7. Food Rocks: My kids and I loved this relatively low-tech attraction. Located in the area that now is now occupied by Soarin’, Food Rocks was an educational, fun show. The theme was nutrition, and various characters would sing famous songs that had the words altered to match the theme. For example the “Peach Boys” sang “Good Nutrition” to the tune of “Good Vibrations” by the Beach Boys. The “Refrigerator Police” sang “Every Bite You Take” to the tune of “Every Step You Take” by The Police. Many of the songs were done by sound-alikes, but a number of them were performed by the original artists; for example Little Richard doing Tutti Frutti (with lyrics changed to send a nutritional message). This attraction had its last showing in 2004. If I had to choose between one or the other I would pick Soarin’, but I still miss Food Rocks.

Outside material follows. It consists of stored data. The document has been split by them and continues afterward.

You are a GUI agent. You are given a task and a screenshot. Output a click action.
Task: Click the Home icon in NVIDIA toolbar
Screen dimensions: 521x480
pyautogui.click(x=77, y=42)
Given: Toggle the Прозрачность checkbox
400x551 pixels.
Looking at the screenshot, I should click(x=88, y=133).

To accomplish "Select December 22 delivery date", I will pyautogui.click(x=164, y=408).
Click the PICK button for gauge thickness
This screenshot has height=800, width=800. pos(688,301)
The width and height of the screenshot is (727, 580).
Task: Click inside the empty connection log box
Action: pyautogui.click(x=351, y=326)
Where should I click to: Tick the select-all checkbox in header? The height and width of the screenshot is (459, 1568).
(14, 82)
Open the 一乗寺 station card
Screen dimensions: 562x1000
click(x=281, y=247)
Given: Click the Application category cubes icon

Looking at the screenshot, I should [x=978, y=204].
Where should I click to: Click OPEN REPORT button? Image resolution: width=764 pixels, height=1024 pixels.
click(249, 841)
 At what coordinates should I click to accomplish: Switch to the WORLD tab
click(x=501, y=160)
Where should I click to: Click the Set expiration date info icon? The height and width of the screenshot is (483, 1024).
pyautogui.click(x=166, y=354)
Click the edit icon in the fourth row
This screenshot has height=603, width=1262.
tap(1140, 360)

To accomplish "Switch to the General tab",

8. Off Kilter: In 1997 a new band was added to Canada in Epcot’s World Showcase that went by the name of Off Kilter. I read mention of them on a number of message boards and blogs, and the feedback was almost unanimously positive. I love good music, so I made a mental note to check them out during my family’s upcoming visit to Walt Disney World in 1998. We had reservations at the Rose and Crown, and since Canada is right next door we decided to attend an Off Kilter show before dinner. We were immediately hooked. The band consisted of a Bagpiper, Bass Player, Lead Guitarist, Drummer and a Keyboard player (later changed to a fiddler). All of them wore kilts. Their specialty was Celtic Rock, and many of their songs were old favorites, like Loch Lomond and Danny Boy, that they rocked up and put their own spin on. In addition to being extremely talented musicians the guys told corny jokes, waved and smiled at fans, led the guests in sing-a-longs, had kids young and old up and dancing, and everyone, including the band, seemed to have a wonderful time. Alas in September of 2014 Off Kilter was let go, along with Mo’ Rockin that played in Morocco, The Fife and Drum Corps in America and an improv group called World Showcase Players that performed in United Kingdom. Off Kilter was replaced by a lumberjack show called Canadian Lumberjacks. The band is still together and plays shows in the Orlando area as well as playing at Celtic Festivals throughout the country. I sure wish they were still at Epcot.
I imagine most of us can think of experiences at Walt Disney World that were traditional for us but no longer exist. It’s not easy to say goodbye to beloved attractions. The eight I included here are by no means the only ones I miss. I have to remind myself what I mentioned at the start of this blog: Walt Disney World is not a museum. The truth is, if nothing changed it probably would get stale. I may miss the attractions of yesterday but I enjoy many new attractions and I look forward to see what the imagineers come up with in the future.